明通寺本堂

所在地 福井県小浜市門前 種別 寺院(真言宗御室派)
構造形式 桁行五間・梁間六間 一重 入母屋造 向拝一間 檜皮葺
時代区分 鎌倉前期 年代 正嘉2年(1258)
指定年月日 1953.11.14  所有者 明通寺
平城天皇の御願寺として、大同元年(806)、征夷大将軍坂上田村麻呂が、本堂を建立し、棡(ゆずりぎ)の大木で薬師如来坐像、降三世明王立像、深沙大将の三体を造って安置したことに始まると伝えられる。その後数年で、三重塔、仁王門その他の諸堂が完備し、往時は25坊があったとされる。
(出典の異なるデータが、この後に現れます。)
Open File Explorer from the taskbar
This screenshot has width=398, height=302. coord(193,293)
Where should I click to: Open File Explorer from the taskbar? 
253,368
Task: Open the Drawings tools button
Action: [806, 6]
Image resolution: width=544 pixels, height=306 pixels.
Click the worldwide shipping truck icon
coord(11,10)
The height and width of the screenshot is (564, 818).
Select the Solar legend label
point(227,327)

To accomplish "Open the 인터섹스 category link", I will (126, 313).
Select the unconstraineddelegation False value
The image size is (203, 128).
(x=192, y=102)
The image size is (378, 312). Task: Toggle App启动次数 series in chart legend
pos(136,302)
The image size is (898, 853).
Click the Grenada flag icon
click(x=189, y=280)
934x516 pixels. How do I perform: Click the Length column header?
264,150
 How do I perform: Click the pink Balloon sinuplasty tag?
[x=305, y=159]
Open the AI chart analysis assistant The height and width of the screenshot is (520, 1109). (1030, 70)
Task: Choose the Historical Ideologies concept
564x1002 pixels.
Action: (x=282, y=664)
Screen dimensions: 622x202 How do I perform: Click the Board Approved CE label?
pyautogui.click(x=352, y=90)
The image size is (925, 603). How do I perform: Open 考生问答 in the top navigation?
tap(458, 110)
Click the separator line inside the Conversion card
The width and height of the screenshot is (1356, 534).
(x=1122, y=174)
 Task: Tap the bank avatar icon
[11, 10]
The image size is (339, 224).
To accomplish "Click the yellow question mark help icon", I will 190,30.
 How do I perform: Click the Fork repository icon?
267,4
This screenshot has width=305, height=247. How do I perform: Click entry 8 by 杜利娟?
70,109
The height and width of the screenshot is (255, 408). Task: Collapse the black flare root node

しかし創建後、天慶6年(943)、康平5年(1062)、建久年中(1190/1198)と3回の火難にあう。
その後、中興頼禅法印が正嘉2年(1258)に本堂を再建し、さらに文永7年(1270)に三重塔を再興して、今日に至っている。
現在の本堂は、正嘉2年(1258)に上棟、文永2年(1265)に落慶法要が行なわれたと記録されている。桁行五間(正面14.72m)、梁間六間(側面14.87m)。柱は丸柱、長押を打ち、和様のたたずまい。内部は、梁間六間の中央に菱格子欄間と格子戸の間仕切りを入れて、内陣と外陣に分けている。


正面の建具はすべて蔀戸
正面の各柱間において、頭貫と桁の間に蟇股が設けられている。

大正12年に解体修理される。


正面の軒下

柱の上の組手は、三斗組、大斗、肘木、巻斗からなる一手先組で形成されている。
一手先組の間の中備は間斗束
二つの桁を繋ぐ支輪が設けられている。垂木は平行の二軒・繁垂木
向拝の内部 虹梁に若葉が彫られている 向拝の蟇股
入母屋破風妻飾懸魚

懸魚は三ツ華懸魚


本 堂 内 部
外陣の身舎部 虹梁大虹梁)組入天井 外陣の庇部 蔀戸と繋虹梁

菱格子欄間で仕切られた 内陣 手前外陣

外陣の庇部 繋虹梁と垂木
内陣には、本尊の薬師如来坐像と、左脇侍の降三世明王立像、右脇侍の深沙大将立像が安置されている。
降三世明王は、本顔とその左右・背面の四面にそれぞれ三眼を持ち、八本の腕を有する、四面八臂の明王であり、胸の前で指を交差させた降三世印を結び、ヒンズーのシヴァ神にあたる大自在天とその妃の烏摩を踏みつけて立つ。貪(貪欲)、瞋(怒り)、痴(無知)の三毒を降伏させるという。
深沙(じんじゃ)大将は、多聞天の化身といわれる。インドへ向かう三蔵法師を救った護法神として知られ、沙悟浄のモデルとされる。炎髪、頭上の髑髏、腹前の童子面、左手の蛇が、深沙大将の象徴。仏画に描かれることはあるが、彫像としては数が少なく、貴重。